Jedna osoba zginęła, a co najmniej 11 osób zostało rannych po wybuchu wulkanu i zejściu lawiny w japońskim kurorcie narciarskim Kusatsu. Niektórzy są w stanie krytycznym.
Jak podała agencja informacyjna Reutera, 12 rannych osób zostało zabranych z miejsca wydarzenia. Jednego mężczyzny nie udało się uratować. Wielu z tych, którzy odnieśli obrażenia, zostało uderzonych przez skały wyrzucone przez wybuchający wulkan Kusatsu-Shirane.
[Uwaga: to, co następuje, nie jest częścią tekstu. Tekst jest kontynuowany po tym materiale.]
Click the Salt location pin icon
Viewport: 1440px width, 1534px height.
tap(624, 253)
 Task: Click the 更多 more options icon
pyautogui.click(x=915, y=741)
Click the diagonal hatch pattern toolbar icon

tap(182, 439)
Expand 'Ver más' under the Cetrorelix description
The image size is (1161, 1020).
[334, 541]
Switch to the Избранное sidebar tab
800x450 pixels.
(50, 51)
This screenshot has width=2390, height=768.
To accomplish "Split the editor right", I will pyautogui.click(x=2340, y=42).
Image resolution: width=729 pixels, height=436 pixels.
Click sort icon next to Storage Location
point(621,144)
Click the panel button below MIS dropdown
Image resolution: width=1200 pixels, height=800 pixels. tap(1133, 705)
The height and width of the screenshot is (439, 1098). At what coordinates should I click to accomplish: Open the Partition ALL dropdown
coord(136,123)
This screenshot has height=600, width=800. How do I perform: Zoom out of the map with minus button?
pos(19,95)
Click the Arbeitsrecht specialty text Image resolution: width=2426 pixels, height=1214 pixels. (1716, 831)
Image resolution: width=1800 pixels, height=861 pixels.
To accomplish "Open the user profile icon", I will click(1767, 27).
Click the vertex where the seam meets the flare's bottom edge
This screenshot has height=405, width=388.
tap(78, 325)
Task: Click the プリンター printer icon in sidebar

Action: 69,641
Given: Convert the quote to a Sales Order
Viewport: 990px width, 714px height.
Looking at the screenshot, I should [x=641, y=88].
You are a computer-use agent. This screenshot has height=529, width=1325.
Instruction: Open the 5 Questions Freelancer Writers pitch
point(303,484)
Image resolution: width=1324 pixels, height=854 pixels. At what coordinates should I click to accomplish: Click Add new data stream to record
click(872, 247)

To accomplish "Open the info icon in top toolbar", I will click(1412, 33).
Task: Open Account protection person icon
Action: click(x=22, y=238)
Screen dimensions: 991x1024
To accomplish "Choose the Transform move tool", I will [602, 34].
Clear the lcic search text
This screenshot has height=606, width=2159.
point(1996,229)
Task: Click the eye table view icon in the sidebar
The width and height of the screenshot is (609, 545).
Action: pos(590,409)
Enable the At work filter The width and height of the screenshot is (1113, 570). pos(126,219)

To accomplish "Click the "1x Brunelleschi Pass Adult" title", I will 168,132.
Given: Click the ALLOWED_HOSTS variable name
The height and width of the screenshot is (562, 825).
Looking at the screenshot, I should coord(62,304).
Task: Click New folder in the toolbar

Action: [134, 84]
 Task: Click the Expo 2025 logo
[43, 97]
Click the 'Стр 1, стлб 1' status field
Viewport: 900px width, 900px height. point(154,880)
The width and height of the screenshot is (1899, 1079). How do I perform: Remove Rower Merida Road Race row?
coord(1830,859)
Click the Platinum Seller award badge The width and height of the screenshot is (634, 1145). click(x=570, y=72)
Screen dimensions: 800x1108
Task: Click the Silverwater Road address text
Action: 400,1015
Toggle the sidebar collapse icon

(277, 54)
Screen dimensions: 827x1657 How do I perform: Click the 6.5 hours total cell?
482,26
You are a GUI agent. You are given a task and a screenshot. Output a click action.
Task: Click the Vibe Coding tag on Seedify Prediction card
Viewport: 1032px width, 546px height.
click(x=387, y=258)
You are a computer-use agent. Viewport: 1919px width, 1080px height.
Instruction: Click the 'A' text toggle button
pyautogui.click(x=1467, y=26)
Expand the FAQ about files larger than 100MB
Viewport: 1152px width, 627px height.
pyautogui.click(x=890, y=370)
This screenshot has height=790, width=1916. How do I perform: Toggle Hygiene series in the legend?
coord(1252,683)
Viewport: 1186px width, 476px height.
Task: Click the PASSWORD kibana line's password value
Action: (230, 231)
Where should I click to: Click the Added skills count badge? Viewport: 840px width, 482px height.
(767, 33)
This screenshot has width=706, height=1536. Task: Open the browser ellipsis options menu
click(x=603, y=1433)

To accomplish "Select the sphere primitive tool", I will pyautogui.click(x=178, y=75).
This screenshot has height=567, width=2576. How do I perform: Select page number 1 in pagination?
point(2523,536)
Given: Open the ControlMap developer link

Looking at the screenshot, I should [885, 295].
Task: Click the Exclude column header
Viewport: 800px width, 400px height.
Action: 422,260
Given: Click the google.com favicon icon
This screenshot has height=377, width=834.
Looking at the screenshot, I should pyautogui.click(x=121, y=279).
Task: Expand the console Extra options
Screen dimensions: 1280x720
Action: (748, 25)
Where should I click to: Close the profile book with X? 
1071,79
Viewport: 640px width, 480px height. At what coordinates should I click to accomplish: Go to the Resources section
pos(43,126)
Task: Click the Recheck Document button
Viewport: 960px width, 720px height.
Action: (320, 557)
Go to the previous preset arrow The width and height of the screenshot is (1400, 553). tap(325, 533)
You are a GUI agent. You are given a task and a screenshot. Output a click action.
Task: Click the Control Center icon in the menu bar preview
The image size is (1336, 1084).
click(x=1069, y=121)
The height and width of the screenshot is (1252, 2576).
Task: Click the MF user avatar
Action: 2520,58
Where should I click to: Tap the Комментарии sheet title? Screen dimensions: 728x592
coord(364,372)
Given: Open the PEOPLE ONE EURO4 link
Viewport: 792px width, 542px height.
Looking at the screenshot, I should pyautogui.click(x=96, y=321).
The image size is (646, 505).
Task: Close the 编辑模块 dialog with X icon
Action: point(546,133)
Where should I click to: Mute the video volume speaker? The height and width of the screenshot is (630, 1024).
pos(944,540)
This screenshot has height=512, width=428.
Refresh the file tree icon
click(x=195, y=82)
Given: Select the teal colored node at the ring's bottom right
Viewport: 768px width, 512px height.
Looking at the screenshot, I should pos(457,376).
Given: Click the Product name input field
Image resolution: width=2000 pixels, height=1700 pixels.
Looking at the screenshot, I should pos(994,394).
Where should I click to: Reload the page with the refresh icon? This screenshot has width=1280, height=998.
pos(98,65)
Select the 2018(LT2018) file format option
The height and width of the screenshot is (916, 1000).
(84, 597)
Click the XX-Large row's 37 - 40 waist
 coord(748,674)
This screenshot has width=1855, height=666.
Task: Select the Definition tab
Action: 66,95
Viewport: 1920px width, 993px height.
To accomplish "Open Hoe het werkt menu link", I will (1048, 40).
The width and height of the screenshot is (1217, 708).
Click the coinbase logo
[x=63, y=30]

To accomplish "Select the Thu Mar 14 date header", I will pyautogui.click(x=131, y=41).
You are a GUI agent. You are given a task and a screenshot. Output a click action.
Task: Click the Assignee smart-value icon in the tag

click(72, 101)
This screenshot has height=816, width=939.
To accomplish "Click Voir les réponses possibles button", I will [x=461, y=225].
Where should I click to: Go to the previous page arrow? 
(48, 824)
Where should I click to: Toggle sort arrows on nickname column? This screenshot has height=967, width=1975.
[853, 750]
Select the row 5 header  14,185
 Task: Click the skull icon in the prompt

Siedmioro rannych było członkami Rikujo Jieitai - Japońskich Sił Samoobrony. Odbywali zimowe manewry szkoleniowe - podało Ministerstwo Obrony.
Alert trzeciego stopnia
Wulkan Kusatsu-Shirane o wysokości 2160 metrów wybuchł we wtorek rano.
Japońska Agencja Meteorologiczna (JMA) nie wyklucza kolejnych erupcji, przez co wydała alert trzeciego stopnia. Oznacza to, że ludzie nie powinni się wspinać na górę.
Nie jest jasne, czy lawina była spowodowana erupcją wulkanu, ale wystąpiły one niemal jednocześnie.
Według Agencji ds. Przeciwpożarowych i Zarządzania Klęskami Żywiołowymi Japonii skały mogą być rozrzucone w promieniu dwóch km od szczytu wulkanu.
"Nie miałem pojęcia, co się stało"
- Nastąpił ogromny wybuch i powstała ogromna chmura czarnego dymu - powiedział jeden z narciarzy. - Kompletnie nie miałem pojęcia, co się stało - dodał. Inny z narciarzy twierdzi, że wyrzucane przez wulkan skały miały średnicę około 10-20 centymetrów.
W Kusatsu przez chwilę nie było prądu, przez co niektórzy narciarze na pół godziny utknęło w gondolach. 80-ciu narciarzy pozostało w chacie na szczycie góry, we wtorek po południu zwieziono ich śmigłowcami.
Japonia ma 110 aktywnych wulkanów i monitoruje 47 z nich przez całą dobę. We wrześniu 2014 r. 63 osoby zginęły w wyniku erupcji wulkanu Ontake, w najpoważniejszej wulkanicznej katastrofie w Japonii od prawie 90 lat.